[Pixel coordinate grounding data]
= Beginning of Section =

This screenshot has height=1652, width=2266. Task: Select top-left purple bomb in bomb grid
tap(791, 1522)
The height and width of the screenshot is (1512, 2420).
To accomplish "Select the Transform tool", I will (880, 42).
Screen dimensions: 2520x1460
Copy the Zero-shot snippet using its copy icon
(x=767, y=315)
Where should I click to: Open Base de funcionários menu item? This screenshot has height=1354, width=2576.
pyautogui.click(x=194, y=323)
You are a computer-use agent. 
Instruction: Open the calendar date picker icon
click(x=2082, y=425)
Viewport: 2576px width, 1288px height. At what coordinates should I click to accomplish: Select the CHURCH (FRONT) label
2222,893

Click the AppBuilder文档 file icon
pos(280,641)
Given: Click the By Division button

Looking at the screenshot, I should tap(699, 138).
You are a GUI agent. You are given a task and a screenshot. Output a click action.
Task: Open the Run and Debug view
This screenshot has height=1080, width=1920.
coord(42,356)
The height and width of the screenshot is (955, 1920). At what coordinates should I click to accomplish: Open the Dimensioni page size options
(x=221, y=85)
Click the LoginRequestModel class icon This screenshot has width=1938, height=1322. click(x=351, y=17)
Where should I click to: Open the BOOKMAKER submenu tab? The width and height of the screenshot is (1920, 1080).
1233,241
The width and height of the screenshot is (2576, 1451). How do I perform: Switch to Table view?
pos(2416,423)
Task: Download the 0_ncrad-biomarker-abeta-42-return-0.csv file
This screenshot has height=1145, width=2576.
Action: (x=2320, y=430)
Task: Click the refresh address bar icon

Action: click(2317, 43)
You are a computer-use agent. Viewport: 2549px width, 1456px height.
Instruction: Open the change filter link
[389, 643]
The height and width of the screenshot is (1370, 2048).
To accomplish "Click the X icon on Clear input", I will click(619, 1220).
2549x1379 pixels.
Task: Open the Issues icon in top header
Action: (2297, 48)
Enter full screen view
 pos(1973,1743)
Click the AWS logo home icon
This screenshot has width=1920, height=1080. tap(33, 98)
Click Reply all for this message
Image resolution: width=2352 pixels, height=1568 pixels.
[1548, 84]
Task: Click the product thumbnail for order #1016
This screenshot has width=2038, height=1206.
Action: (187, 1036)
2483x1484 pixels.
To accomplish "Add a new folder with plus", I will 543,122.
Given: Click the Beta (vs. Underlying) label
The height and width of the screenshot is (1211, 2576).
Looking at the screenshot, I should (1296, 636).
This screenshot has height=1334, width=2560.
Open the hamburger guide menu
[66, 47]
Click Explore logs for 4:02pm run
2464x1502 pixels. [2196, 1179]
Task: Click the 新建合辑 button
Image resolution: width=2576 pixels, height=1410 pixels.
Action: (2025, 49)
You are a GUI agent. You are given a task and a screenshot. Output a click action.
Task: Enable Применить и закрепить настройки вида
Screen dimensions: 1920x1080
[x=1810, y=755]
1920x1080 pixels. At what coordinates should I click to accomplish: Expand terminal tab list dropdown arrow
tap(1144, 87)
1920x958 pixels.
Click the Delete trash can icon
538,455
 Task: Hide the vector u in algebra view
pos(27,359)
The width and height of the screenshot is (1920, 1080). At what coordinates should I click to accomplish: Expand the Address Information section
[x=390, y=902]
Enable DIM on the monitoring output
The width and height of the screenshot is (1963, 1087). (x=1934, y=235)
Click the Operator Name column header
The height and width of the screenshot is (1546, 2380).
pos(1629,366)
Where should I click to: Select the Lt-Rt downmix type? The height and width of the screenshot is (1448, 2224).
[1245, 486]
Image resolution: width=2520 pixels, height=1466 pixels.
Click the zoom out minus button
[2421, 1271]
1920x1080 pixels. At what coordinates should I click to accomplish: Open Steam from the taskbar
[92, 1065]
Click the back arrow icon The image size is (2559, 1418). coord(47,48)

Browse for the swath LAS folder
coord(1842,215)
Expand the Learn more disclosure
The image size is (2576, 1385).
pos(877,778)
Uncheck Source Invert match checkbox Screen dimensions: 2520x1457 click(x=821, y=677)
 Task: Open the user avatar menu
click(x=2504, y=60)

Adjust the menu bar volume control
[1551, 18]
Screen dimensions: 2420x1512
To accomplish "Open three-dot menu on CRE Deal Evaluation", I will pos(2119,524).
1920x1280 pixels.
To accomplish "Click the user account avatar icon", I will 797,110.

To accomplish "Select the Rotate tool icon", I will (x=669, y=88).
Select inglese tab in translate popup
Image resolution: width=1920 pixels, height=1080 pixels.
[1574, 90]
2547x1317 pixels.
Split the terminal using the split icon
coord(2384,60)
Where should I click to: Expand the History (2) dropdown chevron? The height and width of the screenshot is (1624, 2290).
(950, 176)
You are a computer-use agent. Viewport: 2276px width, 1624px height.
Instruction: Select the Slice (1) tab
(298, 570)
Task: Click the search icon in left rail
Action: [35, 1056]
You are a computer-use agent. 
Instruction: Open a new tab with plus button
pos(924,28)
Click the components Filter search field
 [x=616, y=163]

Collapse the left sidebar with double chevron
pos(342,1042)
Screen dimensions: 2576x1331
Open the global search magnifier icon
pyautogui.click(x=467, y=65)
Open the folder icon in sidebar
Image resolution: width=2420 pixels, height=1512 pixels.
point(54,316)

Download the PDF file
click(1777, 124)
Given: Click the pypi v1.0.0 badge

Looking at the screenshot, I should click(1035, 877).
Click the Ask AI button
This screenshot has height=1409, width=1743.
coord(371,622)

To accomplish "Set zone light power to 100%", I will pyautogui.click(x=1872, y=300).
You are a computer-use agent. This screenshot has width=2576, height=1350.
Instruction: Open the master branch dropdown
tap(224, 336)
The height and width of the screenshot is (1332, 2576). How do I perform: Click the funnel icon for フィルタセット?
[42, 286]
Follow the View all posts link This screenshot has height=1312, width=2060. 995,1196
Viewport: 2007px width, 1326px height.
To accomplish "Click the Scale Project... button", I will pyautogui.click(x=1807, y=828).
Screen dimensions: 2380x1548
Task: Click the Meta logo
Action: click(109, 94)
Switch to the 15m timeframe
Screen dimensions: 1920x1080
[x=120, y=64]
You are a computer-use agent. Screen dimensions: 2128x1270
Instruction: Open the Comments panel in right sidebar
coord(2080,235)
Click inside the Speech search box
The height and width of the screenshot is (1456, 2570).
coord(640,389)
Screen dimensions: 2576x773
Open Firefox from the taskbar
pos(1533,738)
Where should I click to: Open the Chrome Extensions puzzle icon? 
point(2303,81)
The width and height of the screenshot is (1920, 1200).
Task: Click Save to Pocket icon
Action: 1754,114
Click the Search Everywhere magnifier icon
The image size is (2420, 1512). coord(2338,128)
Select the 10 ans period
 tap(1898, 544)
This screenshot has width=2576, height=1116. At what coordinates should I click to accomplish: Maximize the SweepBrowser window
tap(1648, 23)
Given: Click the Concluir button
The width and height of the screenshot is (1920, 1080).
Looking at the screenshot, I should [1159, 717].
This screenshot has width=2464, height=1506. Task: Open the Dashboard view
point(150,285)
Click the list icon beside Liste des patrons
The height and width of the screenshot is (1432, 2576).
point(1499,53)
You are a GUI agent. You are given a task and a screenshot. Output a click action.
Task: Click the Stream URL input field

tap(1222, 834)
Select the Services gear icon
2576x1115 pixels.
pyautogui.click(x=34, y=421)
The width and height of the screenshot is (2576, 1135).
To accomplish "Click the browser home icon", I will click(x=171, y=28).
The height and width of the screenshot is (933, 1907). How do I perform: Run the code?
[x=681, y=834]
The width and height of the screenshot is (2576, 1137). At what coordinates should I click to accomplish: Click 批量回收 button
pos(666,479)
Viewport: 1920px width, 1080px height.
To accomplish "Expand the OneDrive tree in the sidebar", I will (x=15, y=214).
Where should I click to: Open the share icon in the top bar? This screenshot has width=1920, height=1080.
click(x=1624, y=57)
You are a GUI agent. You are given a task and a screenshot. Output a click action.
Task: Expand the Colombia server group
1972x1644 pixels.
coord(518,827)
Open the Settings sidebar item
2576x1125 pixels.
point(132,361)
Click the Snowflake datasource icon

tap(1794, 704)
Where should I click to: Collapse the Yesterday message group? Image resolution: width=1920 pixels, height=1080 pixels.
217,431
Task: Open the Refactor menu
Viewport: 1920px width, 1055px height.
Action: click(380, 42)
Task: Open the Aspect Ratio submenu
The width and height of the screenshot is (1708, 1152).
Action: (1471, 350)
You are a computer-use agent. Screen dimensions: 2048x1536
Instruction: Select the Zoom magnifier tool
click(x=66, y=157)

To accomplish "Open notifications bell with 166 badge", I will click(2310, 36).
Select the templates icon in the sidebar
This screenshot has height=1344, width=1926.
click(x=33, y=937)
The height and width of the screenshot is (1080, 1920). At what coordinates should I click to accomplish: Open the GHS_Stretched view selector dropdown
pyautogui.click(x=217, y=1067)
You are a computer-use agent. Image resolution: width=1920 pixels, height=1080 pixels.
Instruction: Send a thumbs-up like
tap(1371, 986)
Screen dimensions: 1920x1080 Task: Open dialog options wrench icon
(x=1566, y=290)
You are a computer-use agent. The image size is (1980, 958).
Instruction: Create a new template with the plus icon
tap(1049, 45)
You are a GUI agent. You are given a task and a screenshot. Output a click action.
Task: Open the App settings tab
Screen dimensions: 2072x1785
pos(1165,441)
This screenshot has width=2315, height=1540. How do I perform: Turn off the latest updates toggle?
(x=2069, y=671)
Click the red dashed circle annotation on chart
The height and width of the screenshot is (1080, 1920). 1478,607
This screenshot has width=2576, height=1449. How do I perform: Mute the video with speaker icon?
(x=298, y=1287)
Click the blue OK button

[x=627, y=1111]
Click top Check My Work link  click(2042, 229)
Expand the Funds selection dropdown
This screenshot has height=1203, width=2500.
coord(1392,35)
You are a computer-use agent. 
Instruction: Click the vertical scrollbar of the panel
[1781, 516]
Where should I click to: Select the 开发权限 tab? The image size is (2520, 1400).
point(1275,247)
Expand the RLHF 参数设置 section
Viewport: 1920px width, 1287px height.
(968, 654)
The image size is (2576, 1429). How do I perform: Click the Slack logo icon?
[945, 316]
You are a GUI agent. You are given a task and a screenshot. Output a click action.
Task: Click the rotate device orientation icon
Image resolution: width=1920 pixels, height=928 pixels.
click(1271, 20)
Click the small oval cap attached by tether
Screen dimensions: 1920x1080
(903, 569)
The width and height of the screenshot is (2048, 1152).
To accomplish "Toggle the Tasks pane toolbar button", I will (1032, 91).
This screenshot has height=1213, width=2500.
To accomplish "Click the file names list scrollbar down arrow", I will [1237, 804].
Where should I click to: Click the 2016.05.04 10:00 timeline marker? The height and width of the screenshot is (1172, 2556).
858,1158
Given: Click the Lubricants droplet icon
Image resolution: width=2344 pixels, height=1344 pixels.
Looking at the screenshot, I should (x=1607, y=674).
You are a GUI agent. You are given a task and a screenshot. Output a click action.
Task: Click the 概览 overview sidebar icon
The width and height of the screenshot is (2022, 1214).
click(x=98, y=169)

= End of Section =

• **What is expected**:
Copy out each line of the data above, exactly, if it lies between the line holding "Task: Enable Применить" and the line holding "1920x958 pixels.", inclusive; copy no other line.

• **Solution for this problem**:
Task: Enable Применить и закрепить настройки вида
Screen dimensions: 1920x1080
[x=1810, y=755]
1920x1080 pixels. At what coordinates should I click to accomplish: Expand terminal tab list dropdown arrow
tap(1144, 87)
1920x958 pixels.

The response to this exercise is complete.